La nouvelle technique d’impression mise au point par Gutenberg emploie la presse à imprimer, elle-même dérivée et adaptée de machines déjà existantes. Malheureusement, nous ne savons rien de la presse qu’il a utilisée, car les premières représentations d’ateliers datent de la fin du XIVe siècle. On suppose toutefois qu’elle combinait un mouvement vertical avec un mouvement horizontal : la forme était d’abord placée sur le marbre, pour être ensuite positionnée à la main sous la platine qui exerce la pression. Cette dernière était actionnée verticalement par le biais d’une vis et d’un barreau. Lors de chaque pression, il fallait humidifier une feuille, sur laquelle viendront s’imprimer les caractères, et la disposer sur la forme. L’ensemble était stabilisé, et la machine souvent étayée au plafond de la pièce. On estime qu’il a fallu quatre presses pour produire les 180 exemplaires de la Bible, actionnées par une douzaine de pressiers.
La machine connaît au milieu du XVIIe siècle ses premières innovations. On trouve alors plusieurs types de presse. La presse hollandaise accélère l’impression grâce à un mécanisme utilisant les contrepoids qui permet de relever automatiquement la platine, évitant de devoir la dévisser lors de chaque impression. La seconde modification importante est d’origine bâloise : il s’agit de la presse de Hass, du nom du libraire-imprimeur qui l’aurait inventée. Cette fois, la forme est positionnée sur un chariot mobile, actionné par une crémaillère (barre métallique munie de crans actionnée par une manivelle) qui permet de présenter sous la platine une nouvelle feuille avant chaque pression.

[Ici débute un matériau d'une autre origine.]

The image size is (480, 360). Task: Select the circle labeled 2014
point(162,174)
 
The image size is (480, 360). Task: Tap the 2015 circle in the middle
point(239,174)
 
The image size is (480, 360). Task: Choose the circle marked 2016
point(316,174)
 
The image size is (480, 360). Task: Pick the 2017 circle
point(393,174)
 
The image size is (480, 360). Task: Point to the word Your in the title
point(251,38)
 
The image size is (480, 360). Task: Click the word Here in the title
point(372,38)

Malgré ces quelques innovations qui améliorent surtout la pression et la bonne disposition de la feuille, la technique mise au point par Gutenberg reste inchangée jusqu’au début de la révolution industrielle (seconde moitié du XVIIIe siècle).
Gravure en bois de Jan van der Straet représentant un atelier d’impression au XVIe siècle.
La composition est l’une des opérations principales de la fabrication du livre. Une fois le texte établi et calibré, il est composé à partir d’un manuscrit ou d’une édition existante, que l’on appelle l’exemplar. Celui-ci est dérelié, et les feuillets sont placés sur un support en forme de lutrin (ou visiorum) au-dessus de la casse (casier en bois qui contient tous les caractères). Aujourd’hui encore, la Bible à 42 lignes, en deux volumes in-folio, est admirée pour la beauté du papier et des caractères typographiques employés, mais aussi pour la perfection de la mise en page sur deux colonnes, pour l’exactitude de la justification et l’attention apportée à l’ensemble de la réalisation.
Le compositeur, placé devant la casse, réunit les caractères lettre par lettre, puis ligne par ligne sur un composteur préalablement justifié, qui a précisément la longueur de la ligne souhaité, de manière à ce que les lignes successives forment un bloc. Les mots sont séparés par des espaces. La ligne n’étant en général pas pleine, il faut calibrer et caler l’ensemble. Celles-ci sont ensuite placées les unes à la suite des autres dans un plateau, appelé galée, jusqu’à constituer une page. La page ainsi créée est attachée et disposée à son tour dans la forme typographique qui réunit l’ensemble des pages dans un châssis. Cette opération est appelée l’imposition.
En analysant le travail réalisé dans l’édition de la Bible de Gutenberg, les chercheurs ont découvert qu’il n’y avait pas eu un seul compositeur, mais bien six. Ils ont en effet pu remarquer que les mêmes fautes d’orthographe reviennent systématiquement dans certains feuillets, alors qu’elles sont inexistantes dans d’autres. De même, l’espace séparant les deux colonnes de texte n’est pas uniforme tout au long du livre, laissant penser qu’il s’agit d’un travail collégial.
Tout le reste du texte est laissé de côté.